Assignment
When you reach the line containing "Open the Files manager dock icon", please repeat it and every line after it exactly, through the end of the listing below, skipping pictures.

Exercise inputs
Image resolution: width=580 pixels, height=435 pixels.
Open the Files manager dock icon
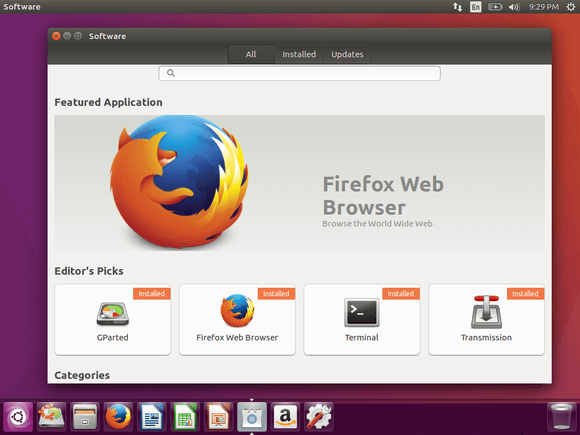(x=85, y=417)
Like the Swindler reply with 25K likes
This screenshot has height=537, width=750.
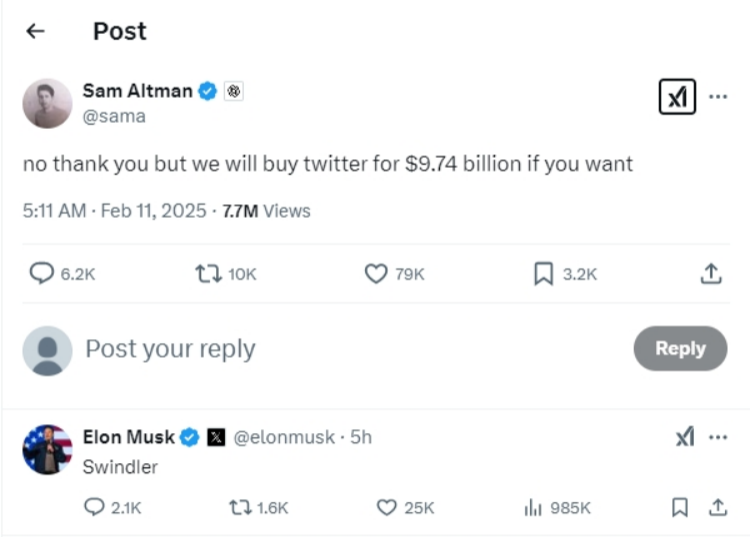387,508
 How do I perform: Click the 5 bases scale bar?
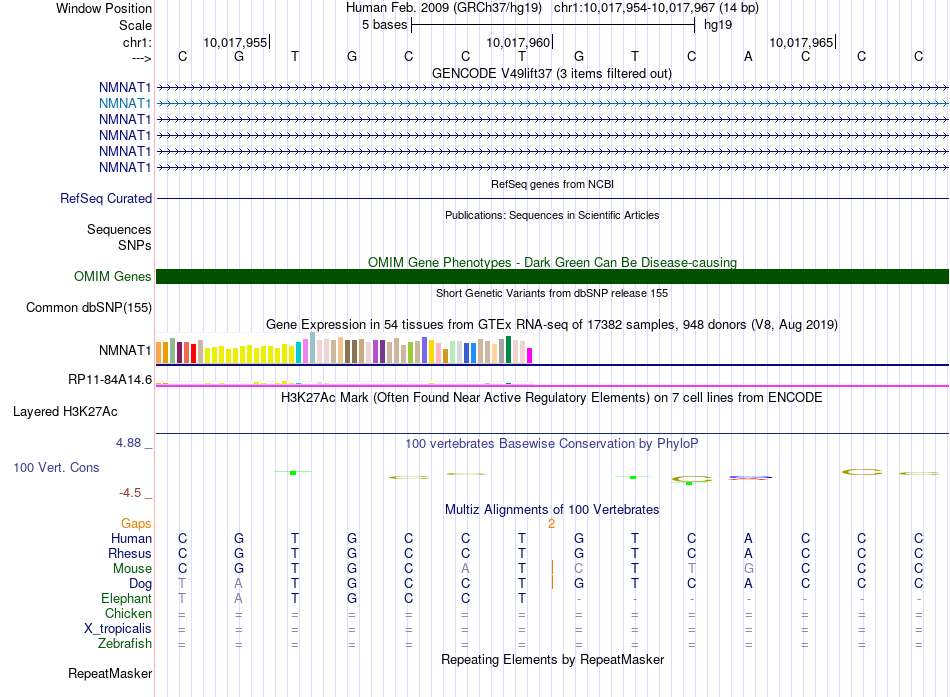tap(553, 25)
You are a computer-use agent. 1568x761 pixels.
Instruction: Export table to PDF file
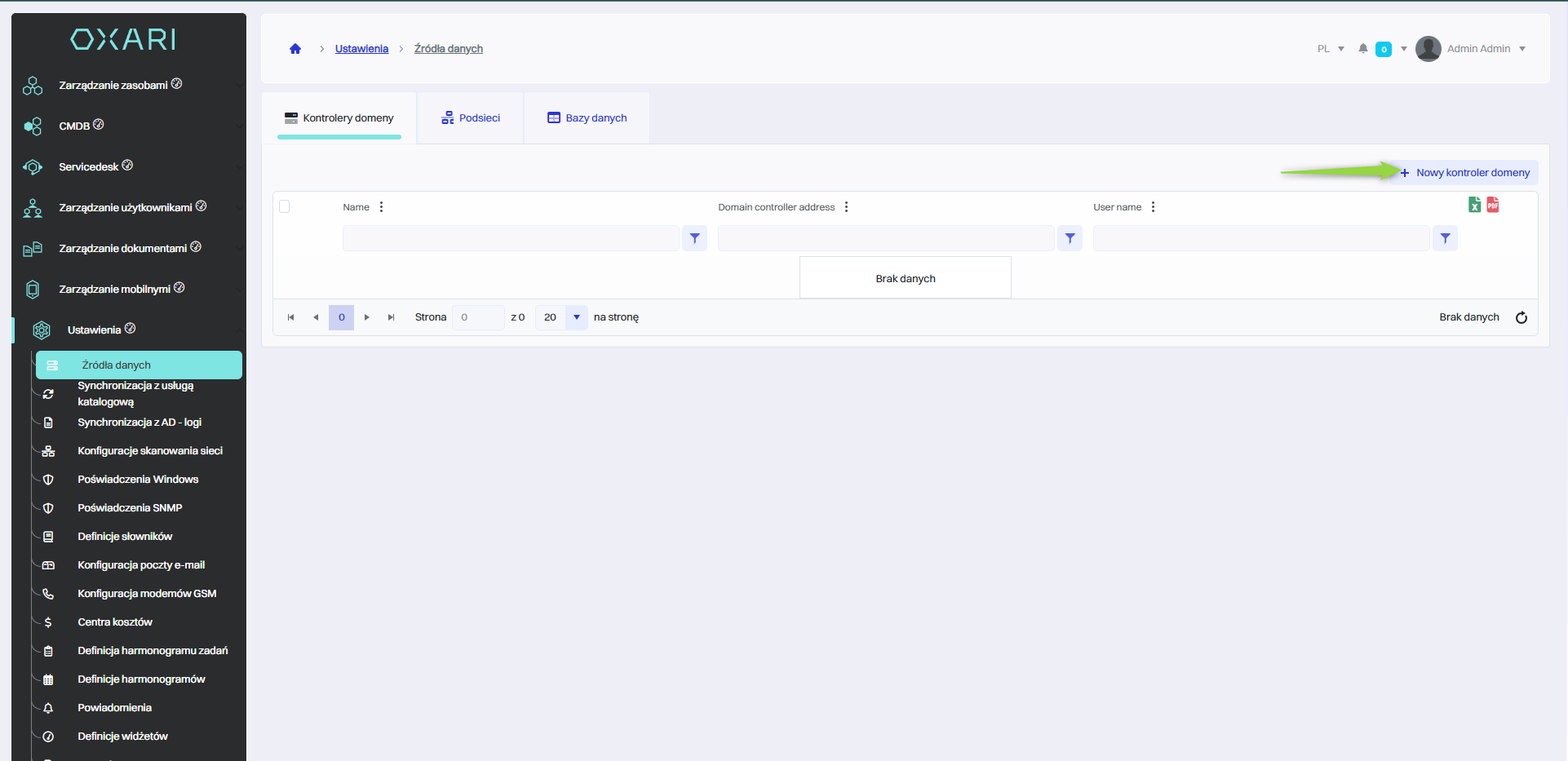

Solution to the problem
Open the Files manager dock icon
(x=85, y=417)
Like the Swindler reply with 25K likes
This screenshot has height=537, width=750.
387,508
 How do I perform: Click the 5 bases scale bar?
tap(553, 25)
You are a computer-use agent. 1568x761 pixels.
Instruction: Export table to PDF file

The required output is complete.